BitGo Multi-Party Computation (MPC) and Security Architecture
BitGo's insurance is backed by robust security architecture:
- Multi-signature wallets: BitGo pioneered 2-of-3 multisig for institutional custody; a single compromised key cannot move funds
- HSM cold storage: Hardware Security Modules in geographically distributed data centers
- MPC (Multi-Party Computation): For hot wallets, MPC eliminates single points of failure
- SOC 2 Type II certified: Annual third-party security audits
- Withdrawal authorization: Out-of-band confirmation required for large withdrawals
The security architecture is specifically designed to justify the insurance coverage — underwriters require demonstrable security controls before issuing large policies.
Who Needs BitGo Insurance?
BitGo's insurance matters primarily for:
- Bitcoin ETF issuers: BlackRock's IBIT and others using Coinbase Custody, but institutional funds seeking alternatives use BitGo
- Crypto hedge funds: Institutional managers with hundreds of millions in AUM
- Corporate treasury: Public companies holding Bitcoin on balance sheet
- Exchanges: Platforms that hold client funds in BitGo's qualified custody
- Pension funds and endowments: Fiduciary standards require insured custody
For retail Bitcoin holders, BitGo's institutional insurance is not relevant — retail users need self-custody solutions like hardware wallets or retail insurance products like AnchorWatch or CoinCover.
How to Access BitGo Custody
BitGo is not a retail product. Access requires:
- Minimum AUM requirements (typically $100K+ to open, but designed for $1M+ portfolios)
- Business or institutional account (not personal)
- KYC/KYB (Know Your Business) documentation
- Custody agreement and onboarding process (2-4 weeks)

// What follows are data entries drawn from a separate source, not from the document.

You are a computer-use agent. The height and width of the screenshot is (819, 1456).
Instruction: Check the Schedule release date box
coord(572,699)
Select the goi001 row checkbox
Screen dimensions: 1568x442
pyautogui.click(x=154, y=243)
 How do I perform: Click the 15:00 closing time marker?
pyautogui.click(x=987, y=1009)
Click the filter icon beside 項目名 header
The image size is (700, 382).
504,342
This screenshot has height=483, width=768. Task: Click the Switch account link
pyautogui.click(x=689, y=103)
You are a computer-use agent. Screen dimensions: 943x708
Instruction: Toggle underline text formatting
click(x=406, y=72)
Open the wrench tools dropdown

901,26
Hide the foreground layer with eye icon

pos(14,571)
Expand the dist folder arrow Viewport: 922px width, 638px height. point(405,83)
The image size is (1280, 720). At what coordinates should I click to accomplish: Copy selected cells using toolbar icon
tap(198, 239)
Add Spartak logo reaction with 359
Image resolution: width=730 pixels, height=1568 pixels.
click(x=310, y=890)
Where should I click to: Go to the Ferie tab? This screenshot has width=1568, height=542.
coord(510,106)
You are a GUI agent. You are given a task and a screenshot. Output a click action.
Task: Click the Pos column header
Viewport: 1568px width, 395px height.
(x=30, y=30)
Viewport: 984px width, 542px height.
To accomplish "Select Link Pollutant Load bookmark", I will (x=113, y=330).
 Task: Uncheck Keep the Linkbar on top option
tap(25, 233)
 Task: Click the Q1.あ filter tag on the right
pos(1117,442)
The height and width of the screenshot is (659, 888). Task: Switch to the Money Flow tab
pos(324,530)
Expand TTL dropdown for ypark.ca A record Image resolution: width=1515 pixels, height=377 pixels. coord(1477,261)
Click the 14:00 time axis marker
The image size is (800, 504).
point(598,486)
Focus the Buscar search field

For individuals, BitGo's BitGo Trust service offers qualified custody with lower minimums than its institutional product.
BitGo Insurance: The Bottom Line
BitGo's $250M insurance policy is one of the most substantial in the Bitcoin custody industry. It demonstrates the company's commitment to institutional-grade security and gives institutional clients meaningful recourse in the event of a breach. The coverage is real, the underwriters (Lloyd's of London) are credible, and the security architecture is industry-leading.
For institutions: BitGo is a legitimate, battle-tested custodian with appropriate insurance. For retail Bitcoin holders: focus on self-custody hardware wallets and retail insurance products instead.
Rating: 4.5/5 for institutional use — Best-in-class alongside Coinbase Custody for institutional Bitcoin storage.